Et tandis que, lui tendant mon verre, elle y verse le breuvage, je précise à ces dames que je vois pour la première fois de ma vie :
- Ah, au fait, j'ai oublié de vous dire, ma collègue sera en retard. Coralie et moi on a passé la nuit ensemble, ça a été un sacré sport : on n'a pas dormi, elle est crevée, elle n'a pas réussi à se lever.
Autour du glouglou du café s'écoulant dans mon verre, un silence mortuaire s'impose. Oh.
Ah mais oui mais non mais voilà parce que, mais pas du tout, ah mais non !
Pivoine. Honte. Creuser terrier. Cacher. Mourir.
Un grand moment de solitude, quoi...
Pour les éviter, ces fameux moments, il y a un truc tout bête : FERMER SA GUEULE. Je ne sais toujours pas faire...
vraiment excellent
Merci Serge
Bruno
Et celle-là, c'est une de mes plus gentillettes...
Solitude quand tu nous tiens...
Je sèche mes larmes
Toute cette compassion... Merci, merci vraiment...
Silence mortuaire ?
Un formateur qui dévoile ses secrets d'alcove pour excuser le retard de son binôme !
Pliée de rire pendant tout le stage.
PS = En plus, il n'aurait pas fini d'être traité de ''macho'' histoire qu'il se rappelle du stage.
Elle m'en reparle régulièrement, son mari aussi !

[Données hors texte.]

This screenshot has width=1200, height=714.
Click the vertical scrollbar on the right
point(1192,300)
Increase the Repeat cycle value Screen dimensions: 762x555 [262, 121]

Je t'ai pris au pied du mot abstraction faite du contexte professionnel pré-stage !
Hé, hé, hé....
Nan, mais je suis explosée de rire, en fait!
Je vous demande de vous arrêter !
Enorme. Beau moment de solitude...
Oui, c'est sûr, pour flirter, après, on se sent un peu seul.
Aucune compassion désolée c'est trop drôle. J'imagine bien les rames, la falaise, et tout le reste
Héhéhéhé dur dur (si j'ose dire) de démarrer sa formation non ?
Soritr de la salle avec dignité, respirer, remettre en ordre les idées, effectivement, on préfèrerait être au pied des falaises d'Etretat, avec une barque et des rames...
Tout certes, mais synthetique.
Vous fussiez un exegete de la prose, que vous auriez detaille chauqe instant de cette nuit. Nul doute n'aurait alors ete vehicule dans l'esprit de vos auditeurs.
Sauf qu'ils auraient decide dans la foulee que vous etes un barbant de premier ordre et que leur journee aurait ete longue...
La, c'est tout le contraire. C'est pas ca aussi, le talent ?
Je ne sais qu'une chose concernant l'écriture : ma vie, on s'en tape. La manière compte, ça, oui, et quand ça marche, Serge content !
C'est le genre de chose que je serais parfaitement capable de faire... Euh, non, je ne parle pas de passer la nuit avec la collègue...
Moi si, avec des pompiers. Enfin, quand je dis pompiers, je veux dire, non, je ne veux rien dire, oubliez.
Ça aurait pire être pire : "J'ai passé la nuit avec ma collègue pour des pompiers" O_o
Merci pour le fou rire en tout cas.
On se dit toujours que ç'aurait pu être pire, j'aurais pu perdre une jambe, tout ça... Il n'empêche, grave quand même.
Dans ces cas là, il faut en rire! J'ai connu ce genre de situation, où un mot innoncent était intérprété tout autrement et provoqua des crise de rire. On apprend à faire avec, à moins devenir muet. Bonne soirée.
Merci de ces encouragements, je me sens moins seul !
De rien! Chez moi, c'était l'inverse: une fille est deux gars qui pouffent de rire (presque tous les jours j'ai commis une gaffe comma Gaston Lagaffe!). Je me dit, au moins, la journée n'était pas triste et c'est déjà un atout.
J'ai découvert votre blog hier, par hasard. J'aime bien à la fois votre style que le contenu de votre plume. Je vous souhaite une bonne journée.
Les hasards ne font donc pas toujours mal les choses, vous m'en voyez ravi.